# How to fix uneven gap between door and weatherstripping?



## Objectivist

I've got an 8-foot exterior door that, when it's closed, has a half-inch gap between the door and weatherstripping at the top -- it fits properly at the bottom. I'm losing a lot of heat through this gap and would like to close it.

As far as I can tell, the door otherwise hangs correctly: the gap between the door and the jamb looks correct all the way around the door.

The house is two years old and most of the workmanship is stellar, so I'm wondering if I'm missing an easy adjustment.

I suppose I could add more weatherstripping to fill the gap, but that would look pretty bad. Or I could remove the weatherstripping and make a long, tapered shim to equalize the gap.

Does anyone have a suggestion?


----------



## Ron6519

Take a picture of this door. Have you put a level on this door and the floor? It sounds like one of the jamb legs is higher then it's counterpart on the other side.
This is not a minor adjustment as one side needs to be freed from the framing and shimmed or the other needs to be shortened.
Ron


----------



## Objectivist

Ron6519 said:


> Take a picture of this door. Have you put a level on this door and the floor? It sounds like one of the jamb legs is higher then it's counterpart on the other side.
> This is not a minor adjustment as one side needs to be freed from the framing and shimmed or the other needs to be shortened.
> Ron


Thanks, Ron, I'm traveling but will take a picture when I get home. I haven't checked for level, so I'll do that too.
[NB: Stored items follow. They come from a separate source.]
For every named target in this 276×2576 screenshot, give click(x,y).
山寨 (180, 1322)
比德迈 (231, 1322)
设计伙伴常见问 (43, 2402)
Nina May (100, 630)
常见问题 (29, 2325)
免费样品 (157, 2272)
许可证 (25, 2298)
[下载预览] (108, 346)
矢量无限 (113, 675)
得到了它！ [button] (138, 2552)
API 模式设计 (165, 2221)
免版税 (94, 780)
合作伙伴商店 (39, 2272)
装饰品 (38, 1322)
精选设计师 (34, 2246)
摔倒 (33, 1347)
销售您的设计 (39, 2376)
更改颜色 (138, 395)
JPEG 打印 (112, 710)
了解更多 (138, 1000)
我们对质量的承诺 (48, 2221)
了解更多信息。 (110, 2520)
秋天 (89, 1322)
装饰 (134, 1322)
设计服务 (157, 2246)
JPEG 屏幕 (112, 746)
But it's hard for me to imagine how this is a problem with the jamb being out of square, so maybe I didn't describe the problem properly.

The gap is between the face of the door and the weatherstripping -- NOT between the edge of the door and the jamb. So it's more like the door is warped than the jamb being improperly installed. I haven't actually checked to see if the door is warped, but even if it is, I can't imagine spending the money to replace it so I'll need to accommodate it.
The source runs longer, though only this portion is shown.